*YOUR OBJECTIVE*:
Exactly as written, transcribe the data that follows.

[Saved entries]
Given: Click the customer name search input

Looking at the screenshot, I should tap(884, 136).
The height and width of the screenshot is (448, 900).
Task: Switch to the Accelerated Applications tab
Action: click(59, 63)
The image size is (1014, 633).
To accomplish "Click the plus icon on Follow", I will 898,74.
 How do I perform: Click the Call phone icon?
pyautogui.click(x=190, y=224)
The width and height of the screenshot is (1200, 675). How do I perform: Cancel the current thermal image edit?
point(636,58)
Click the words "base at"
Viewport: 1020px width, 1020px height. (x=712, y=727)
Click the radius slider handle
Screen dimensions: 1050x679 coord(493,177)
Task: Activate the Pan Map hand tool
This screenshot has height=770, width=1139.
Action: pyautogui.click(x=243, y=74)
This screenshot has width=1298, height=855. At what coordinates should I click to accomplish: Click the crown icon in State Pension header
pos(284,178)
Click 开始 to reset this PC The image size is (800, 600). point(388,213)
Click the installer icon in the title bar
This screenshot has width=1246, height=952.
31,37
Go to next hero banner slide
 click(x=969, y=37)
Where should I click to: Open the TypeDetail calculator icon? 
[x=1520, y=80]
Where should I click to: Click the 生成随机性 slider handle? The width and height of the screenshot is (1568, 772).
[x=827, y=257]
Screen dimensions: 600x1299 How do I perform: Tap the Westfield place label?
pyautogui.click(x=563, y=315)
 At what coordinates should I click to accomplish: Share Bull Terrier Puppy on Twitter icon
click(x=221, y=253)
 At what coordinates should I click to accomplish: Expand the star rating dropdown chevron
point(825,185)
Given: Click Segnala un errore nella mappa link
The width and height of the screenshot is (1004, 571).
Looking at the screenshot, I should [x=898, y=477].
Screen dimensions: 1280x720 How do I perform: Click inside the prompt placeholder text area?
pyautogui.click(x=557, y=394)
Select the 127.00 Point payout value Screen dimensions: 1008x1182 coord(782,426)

*ANSWER AREA*:
Given: Click the customer name search input

Looking at the screenshot, I should tap(884, 136).
The height and width of the screenshot is (448, 900).
Task: Switch to the Accelerated Applications tab
Action: click(59, 63)
The image size is (1014, 633).
To accomplish "Click the plus icon on Follow", I will 898,74.
 How do I perform: Click the Call phone icon?
pyautogui.click(x=190, y=224)
The width and height of the screenshot is (1200, 675). How do I perform: Cancel the current thermal image edit?
point(636,58)
Click the words "base at"
Viewport: 1020px width, 1020px height. (x=712, y=727)
Click the radius slider handle
Screen dimensions: 1050x679 coord(493,177)
Task: Activate the Pan Map hand tool
This screenshot has height=770, width=1139.
Action: pyautogui.click(x=243, y=74)
This screenshot has width=1298, height=855. At what coordinates should I click to accomplish: Click the crown icon in State Pension header
pos(284,178)
Click 开始 to reset this PC The image size is (800, 600). point(388,213)
Click the installer icon in the title bar
This screenshot has width=1246, height=952.
31,37
Go to next hero banner slide
 click(x=969, y=37)
Where should I click to: Open the TypeDetail calculator icon? 
[x=1520, y=80]
Where should I click to: Click the 生成随机性 slider handle? The width and height of the screenshot is (1568, 772).
[x=827, y=257]
Screen dimensions: 600x1299 How do I perform: Tap the Westfield place label?
pyautogui.click(x=563, y=315)
 At what coordinates should I click to accomplish: Share Bull Terrier Puppy on Twitter icon
click(x=221, y=253)
 At what coordinates should I click to accomplish: Expand the star rating dropdown chevron
point(825,185)
Given: Click Segnala un errore nella mappa link
The width and height of the screenshot is (1004, 571).
Looking at the screenshot, I should [x=898, y=477].
Screen dimensions: 1280x720 How do I perform: Click inside the prompt placeholder text area?
pyautogui.click(x=557, y=394)
Select the 127.00 Point payout value Screen dimensions: 1008x1182 coord(782,426)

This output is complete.